What makes Clare Valley Riesling so distinctive — and how to taste it like a local.
The home of Australian Riesling
If one wine defines the Clare Valley, it is Riesling. While regions around the world claim the grape, Clare has made it unmistakably its own: bone-dry, crisp and limey in youth, with a steely line of acidity that lets the best bottles age for a decade or more into something honeyed and complex.
It starts with the dirt
The valley's secret is its soils and its climate. Warm days and cool nights — thanks to elevation of around 400 metres — let the grapes ripen slowly and hold onto their fresh acidity.
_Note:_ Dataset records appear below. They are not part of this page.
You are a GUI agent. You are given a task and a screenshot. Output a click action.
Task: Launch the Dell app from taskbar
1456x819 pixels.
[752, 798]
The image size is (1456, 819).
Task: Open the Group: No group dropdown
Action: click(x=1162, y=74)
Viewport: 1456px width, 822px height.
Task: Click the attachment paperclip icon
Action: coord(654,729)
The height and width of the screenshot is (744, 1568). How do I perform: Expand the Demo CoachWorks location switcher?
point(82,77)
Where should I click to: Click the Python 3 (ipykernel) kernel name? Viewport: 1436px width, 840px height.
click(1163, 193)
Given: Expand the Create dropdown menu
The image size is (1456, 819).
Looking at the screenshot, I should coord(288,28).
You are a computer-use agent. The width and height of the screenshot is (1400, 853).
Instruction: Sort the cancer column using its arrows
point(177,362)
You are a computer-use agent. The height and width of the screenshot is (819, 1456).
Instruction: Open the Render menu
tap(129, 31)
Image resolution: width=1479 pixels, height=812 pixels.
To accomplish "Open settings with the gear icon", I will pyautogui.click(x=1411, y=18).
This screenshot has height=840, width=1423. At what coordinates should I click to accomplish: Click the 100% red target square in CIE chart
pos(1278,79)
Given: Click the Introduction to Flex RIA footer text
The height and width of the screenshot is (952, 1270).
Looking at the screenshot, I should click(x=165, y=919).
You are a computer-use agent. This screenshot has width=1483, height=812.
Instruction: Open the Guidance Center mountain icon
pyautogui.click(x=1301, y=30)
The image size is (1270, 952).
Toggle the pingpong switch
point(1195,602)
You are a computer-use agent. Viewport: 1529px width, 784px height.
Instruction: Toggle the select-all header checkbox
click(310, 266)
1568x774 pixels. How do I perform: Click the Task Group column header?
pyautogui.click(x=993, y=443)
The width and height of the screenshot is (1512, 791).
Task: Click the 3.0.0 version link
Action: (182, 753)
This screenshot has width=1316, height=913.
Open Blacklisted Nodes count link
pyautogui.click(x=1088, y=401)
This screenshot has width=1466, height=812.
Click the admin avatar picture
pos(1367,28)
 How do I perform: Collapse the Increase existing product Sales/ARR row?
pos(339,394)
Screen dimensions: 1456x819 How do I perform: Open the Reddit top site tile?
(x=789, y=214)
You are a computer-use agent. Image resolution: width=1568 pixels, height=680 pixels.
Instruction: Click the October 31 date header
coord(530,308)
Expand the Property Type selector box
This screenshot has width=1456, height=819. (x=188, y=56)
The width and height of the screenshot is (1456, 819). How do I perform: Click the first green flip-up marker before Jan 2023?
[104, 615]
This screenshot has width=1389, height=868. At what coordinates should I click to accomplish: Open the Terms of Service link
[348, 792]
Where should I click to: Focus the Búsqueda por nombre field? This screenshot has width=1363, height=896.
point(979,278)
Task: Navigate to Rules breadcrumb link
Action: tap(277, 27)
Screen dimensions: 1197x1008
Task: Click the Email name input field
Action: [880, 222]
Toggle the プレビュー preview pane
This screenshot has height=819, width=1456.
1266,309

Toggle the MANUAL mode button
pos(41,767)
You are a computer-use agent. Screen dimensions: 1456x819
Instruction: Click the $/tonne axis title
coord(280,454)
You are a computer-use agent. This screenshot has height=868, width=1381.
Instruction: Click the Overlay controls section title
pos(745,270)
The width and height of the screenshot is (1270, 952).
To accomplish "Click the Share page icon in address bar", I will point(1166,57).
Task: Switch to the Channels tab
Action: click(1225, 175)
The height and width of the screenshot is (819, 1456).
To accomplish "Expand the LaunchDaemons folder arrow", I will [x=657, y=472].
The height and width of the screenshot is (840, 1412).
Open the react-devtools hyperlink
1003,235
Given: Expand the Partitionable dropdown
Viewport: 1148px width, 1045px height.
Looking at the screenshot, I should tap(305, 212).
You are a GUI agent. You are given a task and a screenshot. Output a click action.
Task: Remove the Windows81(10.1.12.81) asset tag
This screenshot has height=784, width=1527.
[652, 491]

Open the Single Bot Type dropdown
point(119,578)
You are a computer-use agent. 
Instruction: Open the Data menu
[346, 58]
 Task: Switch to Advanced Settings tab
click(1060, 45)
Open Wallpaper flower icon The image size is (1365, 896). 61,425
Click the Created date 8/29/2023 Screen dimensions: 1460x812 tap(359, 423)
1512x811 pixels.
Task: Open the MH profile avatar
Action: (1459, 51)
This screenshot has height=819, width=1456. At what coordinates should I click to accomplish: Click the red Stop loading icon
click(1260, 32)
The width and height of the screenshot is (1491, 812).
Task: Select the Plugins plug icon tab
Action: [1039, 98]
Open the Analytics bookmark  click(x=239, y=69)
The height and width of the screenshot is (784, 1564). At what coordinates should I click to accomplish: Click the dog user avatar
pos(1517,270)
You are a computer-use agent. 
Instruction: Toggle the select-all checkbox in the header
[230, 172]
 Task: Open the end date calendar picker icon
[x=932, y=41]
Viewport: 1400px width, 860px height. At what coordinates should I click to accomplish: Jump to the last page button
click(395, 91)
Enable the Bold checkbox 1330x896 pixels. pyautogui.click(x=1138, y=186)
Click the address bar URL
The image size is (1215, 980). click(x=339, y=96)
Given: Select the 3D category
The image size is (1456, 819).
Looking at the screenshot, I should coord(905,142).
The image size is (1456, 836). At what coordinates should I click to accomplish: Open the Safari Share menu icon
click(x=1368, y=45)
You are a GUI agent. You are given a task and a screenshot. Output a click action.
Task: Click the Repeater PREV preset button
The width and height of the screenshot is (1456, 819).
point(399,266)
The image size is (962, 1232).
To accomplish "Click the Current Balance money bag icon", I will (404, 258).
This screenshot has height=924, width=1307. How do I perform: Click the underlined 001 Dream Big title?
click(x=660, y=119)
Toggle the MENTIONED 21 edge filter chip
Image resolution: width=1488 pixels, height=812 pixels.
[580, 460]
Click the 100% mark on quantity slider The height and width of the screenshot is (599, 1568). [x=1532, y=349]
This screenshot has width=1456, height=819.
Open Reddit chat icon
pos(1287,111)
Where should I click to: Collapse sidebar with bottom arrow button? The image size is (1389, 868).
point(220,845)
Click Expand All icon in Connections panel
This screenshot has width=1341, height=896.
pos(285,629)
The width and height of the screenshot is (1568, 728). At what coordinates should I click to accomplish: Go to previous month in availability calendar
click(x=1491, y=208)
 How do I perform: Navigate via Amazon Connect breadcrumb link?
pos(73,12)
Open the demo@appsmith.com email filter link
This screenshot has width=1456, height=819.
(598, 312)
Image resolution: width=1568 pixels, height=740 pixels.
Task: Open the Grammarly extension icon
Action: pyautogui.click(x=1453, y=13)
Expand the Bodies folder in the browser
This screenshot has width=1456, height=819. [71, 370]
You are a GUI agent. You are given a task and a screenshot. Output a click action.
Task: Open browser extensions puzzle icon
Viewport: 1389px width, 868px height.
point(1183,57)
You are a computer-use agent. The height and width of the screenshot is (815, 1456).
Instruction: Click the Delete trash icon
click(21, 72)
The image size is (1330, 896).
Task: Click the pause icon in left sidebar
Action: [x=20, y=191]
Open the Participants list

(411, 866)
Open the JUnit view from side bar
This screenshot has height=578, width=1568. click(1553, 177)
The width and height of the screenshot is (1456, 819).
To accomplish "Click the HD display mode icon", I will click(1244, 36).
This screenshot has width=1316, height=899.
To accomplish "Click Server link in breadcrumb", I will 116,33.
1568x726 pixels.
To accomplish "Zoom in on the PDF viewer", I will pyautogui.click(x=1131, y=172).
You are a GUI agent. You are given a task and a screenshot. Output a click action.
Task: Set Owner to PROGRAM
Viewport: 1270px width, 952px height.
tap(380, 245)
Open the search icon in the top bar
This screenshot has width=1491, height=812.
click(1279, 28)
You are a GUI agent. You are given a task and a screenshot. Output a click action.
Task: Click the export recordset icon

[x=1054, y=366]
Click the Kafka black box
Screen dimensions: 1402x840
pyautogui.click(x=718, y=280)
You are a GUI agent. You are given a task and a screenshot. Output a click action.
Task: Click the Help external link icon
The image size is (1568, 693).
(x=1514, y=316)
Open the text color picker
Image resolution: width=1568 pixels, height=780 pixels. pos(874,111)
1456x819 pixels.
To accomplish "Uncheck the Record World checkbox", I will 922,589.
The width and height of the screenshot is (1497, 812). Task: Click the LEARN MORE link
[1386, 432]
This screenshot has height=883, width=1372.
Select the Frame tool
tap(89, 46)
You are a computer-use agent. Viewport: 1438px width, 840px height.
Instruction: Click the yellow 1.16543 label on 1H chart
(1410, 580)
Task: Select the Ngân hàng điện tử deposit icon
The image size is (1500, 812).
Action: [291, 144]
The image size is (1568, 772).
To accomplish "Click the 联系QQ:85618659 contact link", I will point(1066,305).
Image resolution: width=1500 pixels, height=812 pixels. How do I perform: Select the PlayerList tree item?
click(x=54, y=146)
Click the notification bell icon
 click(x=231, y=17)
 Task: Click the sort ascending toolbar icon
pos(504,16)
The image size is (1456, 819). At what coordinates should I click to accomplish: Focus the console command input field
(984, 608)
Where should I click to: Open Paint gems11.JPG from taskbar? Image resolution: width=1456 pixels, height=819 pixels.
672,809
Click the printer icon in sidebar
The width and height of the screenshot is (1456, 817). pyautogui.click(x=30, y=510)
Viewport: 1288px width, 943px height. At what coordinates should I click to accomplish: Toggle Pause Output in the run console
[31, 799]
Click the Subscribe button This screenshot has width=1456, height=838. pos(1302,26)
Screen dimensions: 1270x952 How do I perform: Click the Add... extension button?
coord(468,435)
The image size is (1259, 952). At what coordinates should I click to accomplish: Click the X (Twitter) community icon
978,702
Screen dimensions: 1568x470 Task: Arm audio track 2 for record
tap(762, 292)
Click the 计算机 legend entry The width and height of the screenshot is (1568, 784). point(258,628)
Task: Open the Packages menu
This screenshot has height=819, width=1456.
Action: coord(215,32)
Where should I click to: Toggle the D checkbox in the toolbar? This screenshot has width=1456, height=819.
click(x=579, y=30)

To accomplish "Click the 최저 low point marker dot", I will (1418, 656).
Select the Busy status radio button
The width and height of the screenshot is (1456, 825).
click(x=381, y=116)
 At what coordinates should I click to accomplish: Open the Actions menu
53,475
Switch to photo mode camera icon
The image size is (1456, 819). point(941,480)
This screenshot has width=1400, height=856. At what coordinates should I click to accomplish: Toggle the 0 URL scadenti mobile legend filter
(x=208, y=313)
Sub-regions each leave their mark: Watervale, with its limestone, tends to give softer, more floral Rieslings, while Polish Hill River produces tighter, more mineral, slower-developing wines.
How to taste it
Start young and dry. Look for that classic Clare signature of lime, green apple and a flinty, almost chalky finish. Then, if the cellar door has older vintages open, taste an aged example beside it — the transformation toward toast, honey and kerosene-like complexity is one of wine's great party tricks.
Nearly every cellar door in the valley pours Riesling, and many are happy to walk you through a vertical of different vintages or sub-regions. It is the best, and most delicious, way to understand why this quiet inland valley punches so far above its weight.